- PROBLEM TO SOLVE
Extract, exactly as written, each line from the start of the records below to the line containing "The height and width of the screenshot is (625, 640).", both ends included; drop the pictures.

##### DATA TO EXAMINE

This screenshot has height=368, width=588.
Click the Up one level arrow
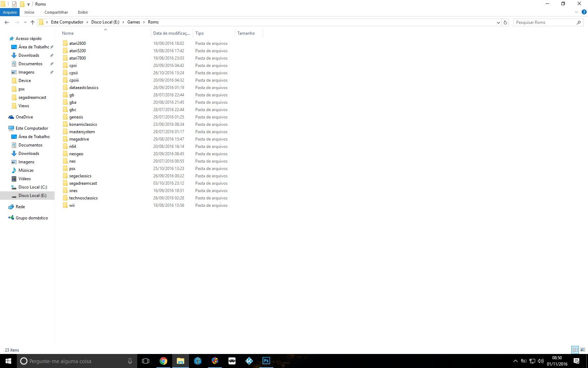tap(33, 22)
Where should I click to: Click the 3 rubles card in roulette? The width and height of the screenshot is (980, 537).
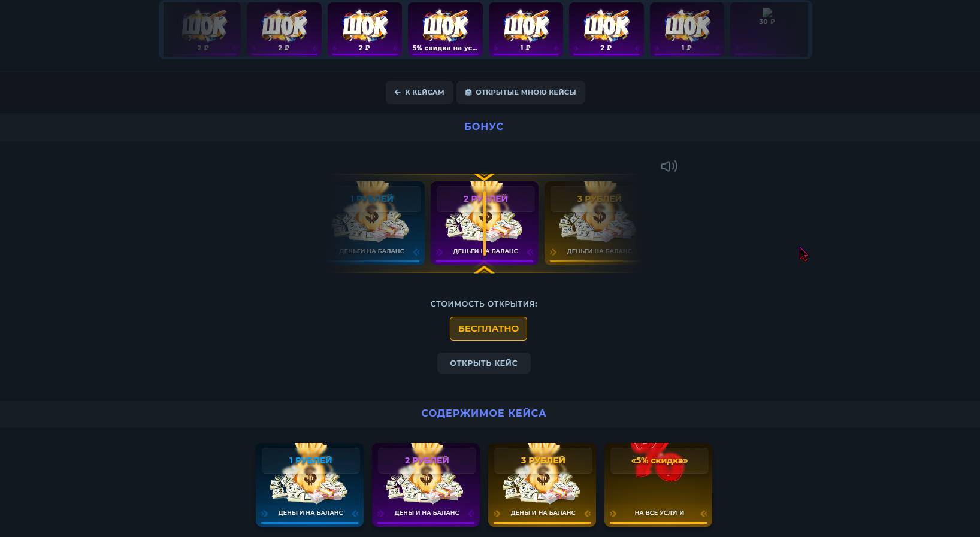click(x=592, y=223)
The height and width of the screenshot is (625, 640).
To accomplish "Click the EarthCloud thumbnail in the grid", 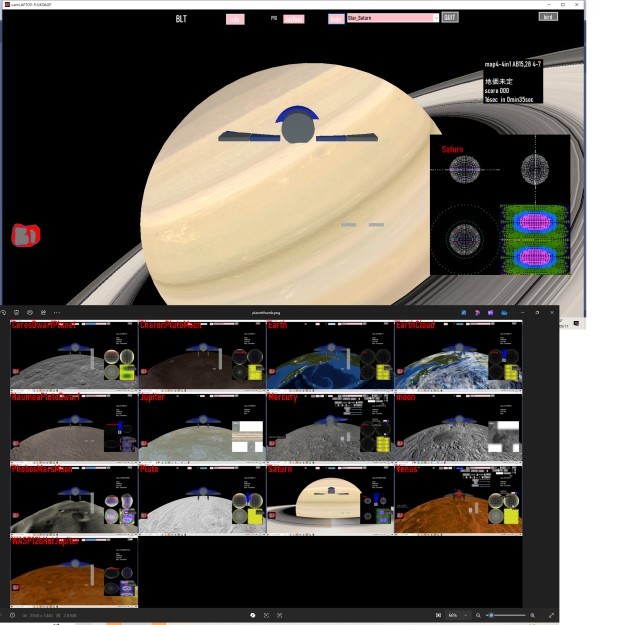I will coord(458,355).
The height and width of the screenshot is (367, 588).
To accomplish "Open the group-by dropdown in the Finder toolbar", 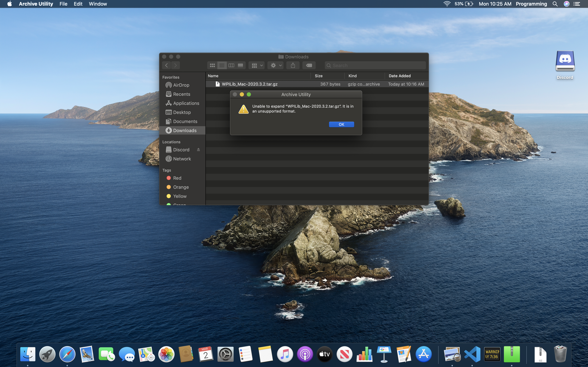I will click(257, 65).
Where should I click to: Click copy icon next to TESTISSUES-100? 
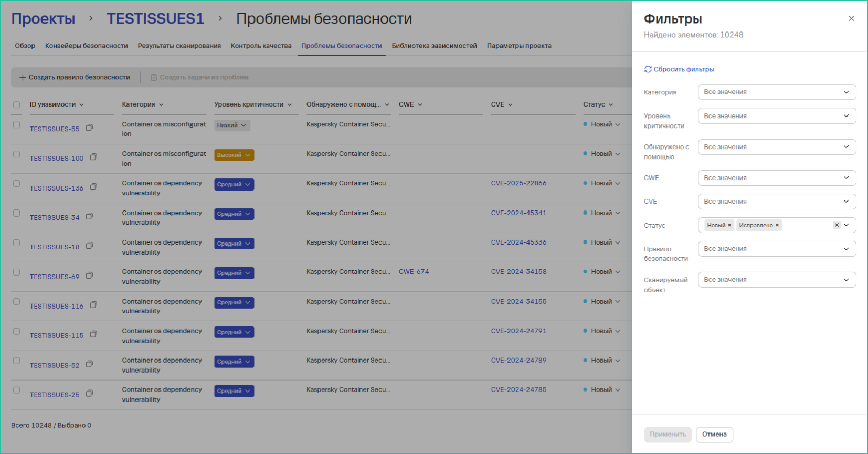tap(93, 157)
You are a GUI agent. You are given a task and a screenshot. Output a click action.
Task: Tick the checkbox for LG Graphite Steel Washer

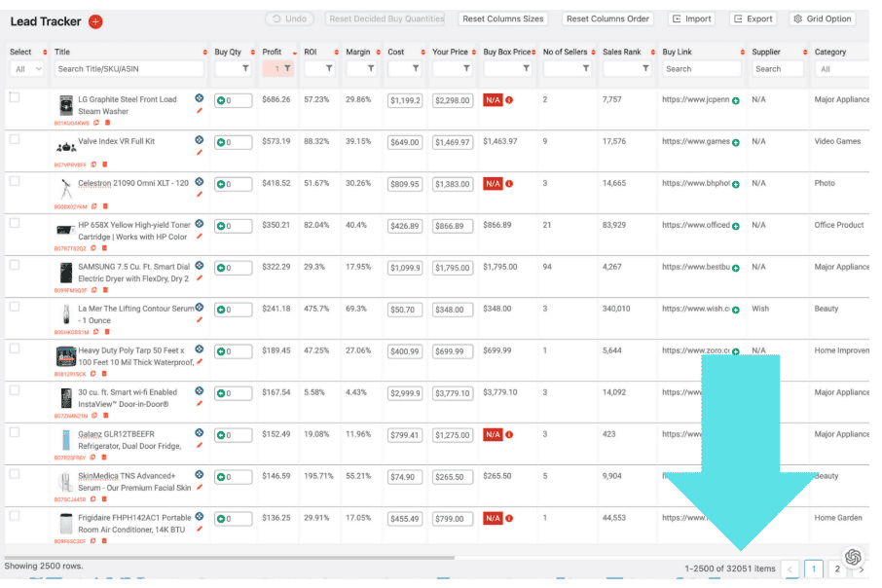[15, 97]
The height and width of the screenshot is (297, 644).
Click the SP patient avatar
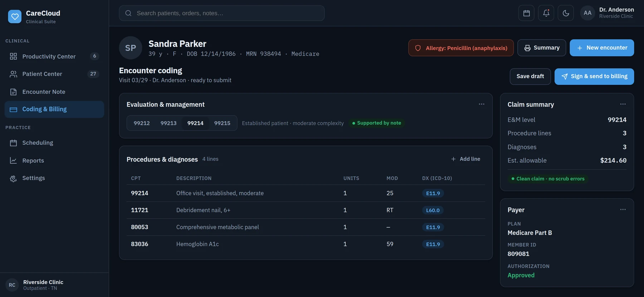point(131,48)
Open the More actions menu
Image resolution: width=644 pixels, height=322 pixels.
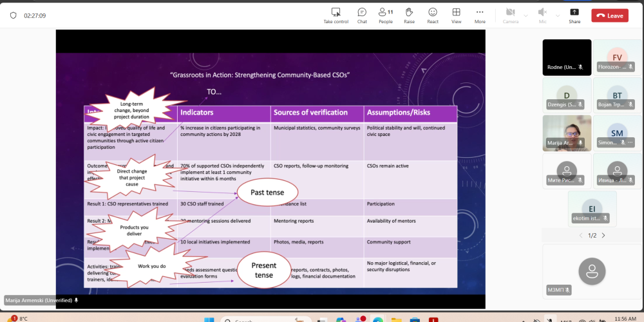pos(480,15)
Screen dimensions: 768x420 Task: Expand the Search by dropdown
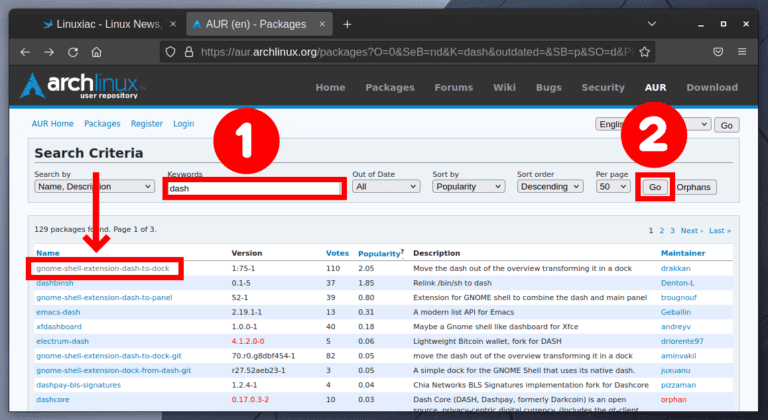pos(94,186)
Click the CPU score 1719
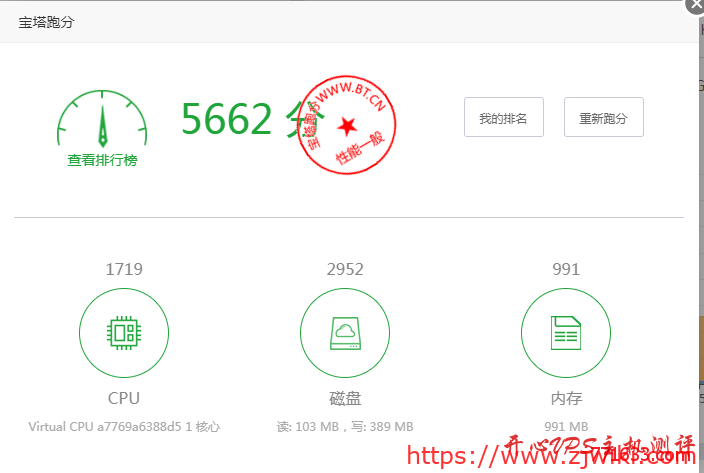 point(124,269)
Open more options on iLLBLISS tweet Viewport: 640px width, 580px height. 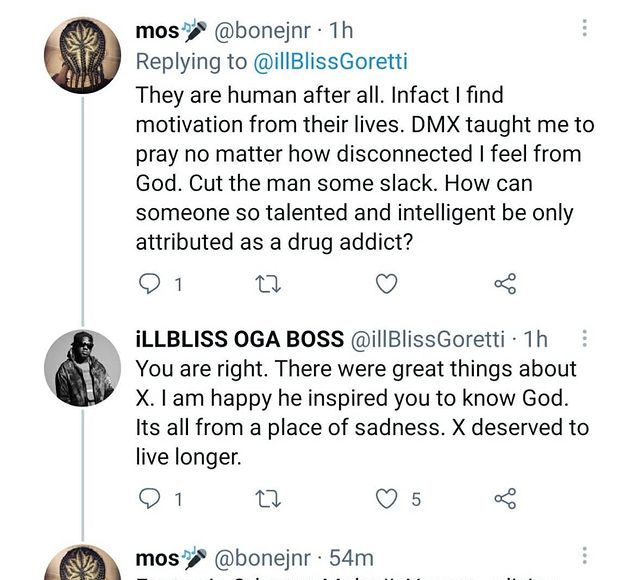click(x=585, y=339)
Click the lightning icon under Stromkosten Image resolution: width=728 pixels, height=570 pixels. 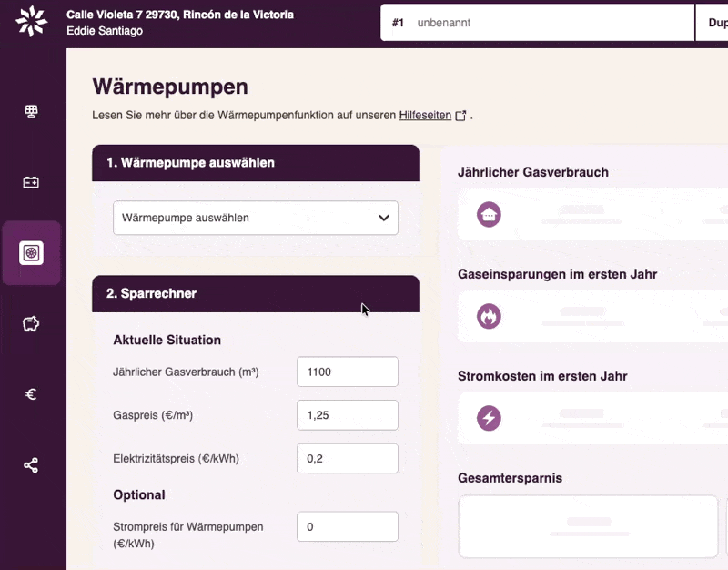490,419
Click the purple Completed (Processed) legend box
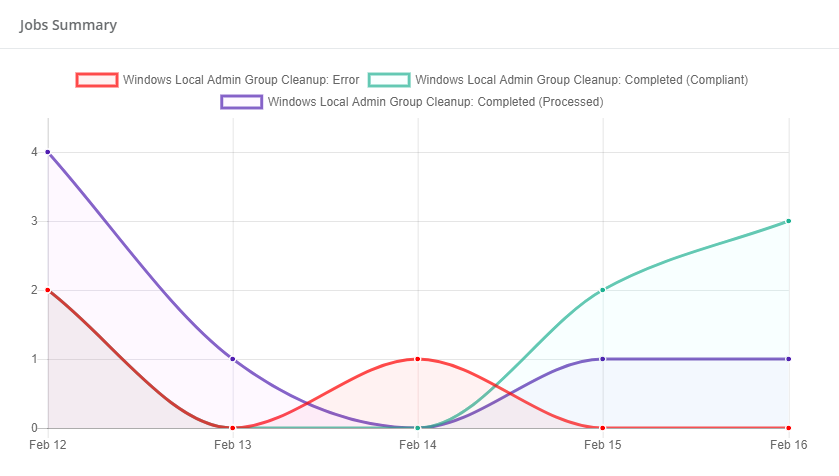This screenshot has height=476, width=839. [242, 101]
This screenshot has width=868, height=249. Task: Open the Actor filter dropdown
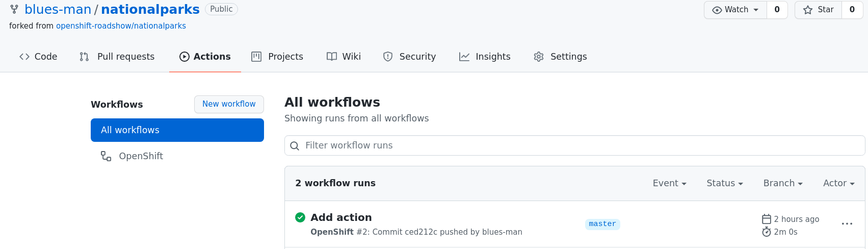(x=838, y=183)
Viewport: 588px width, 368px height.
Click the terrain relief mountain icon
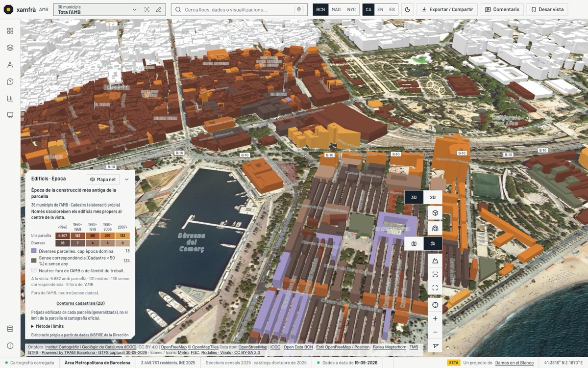[x=435, y=261]
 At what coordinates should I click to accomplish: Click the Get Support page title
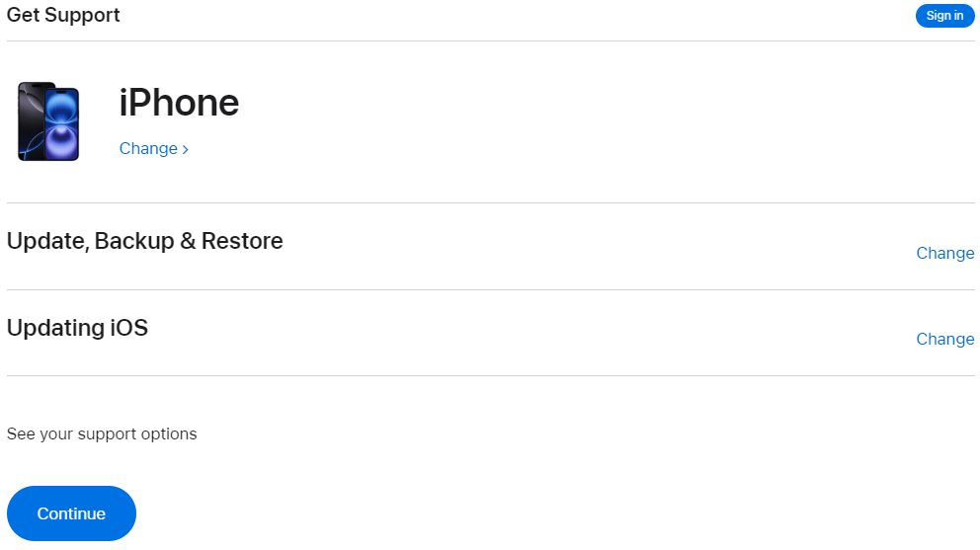63,15
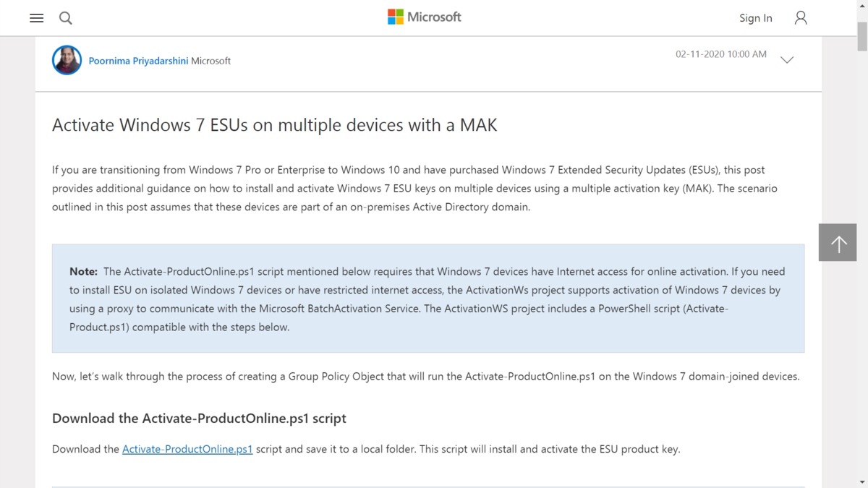This screenshot has height=488, width=868.
Task: Select the Microsoft logo
Action: (424, 16)
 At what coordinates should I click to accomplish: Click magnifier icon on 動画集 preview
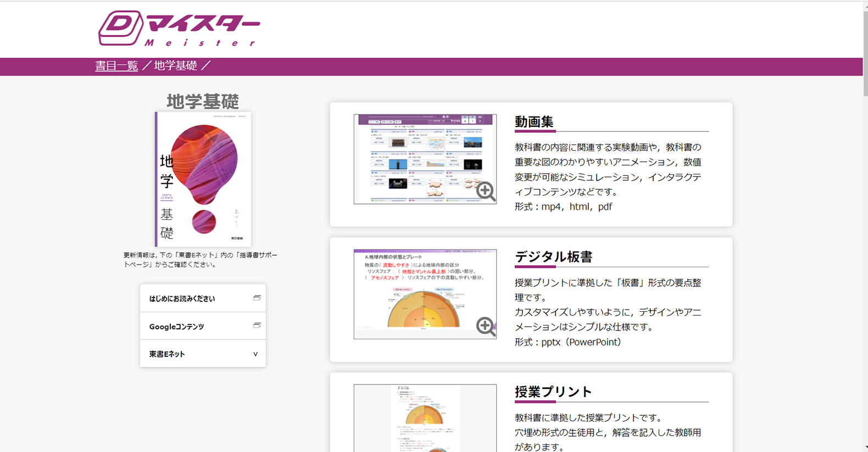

##########

- EXERCISE ANSWER
This screenshot has height=368, width=588.
Click the Up one level arrow
tap(33, 22)
Where should I click to: Click the 3 rubles card in roulette? The width and height of the screenshot is (980, 537).
click(x=592, y=223)
The height and width of the screenshot is (625, 640).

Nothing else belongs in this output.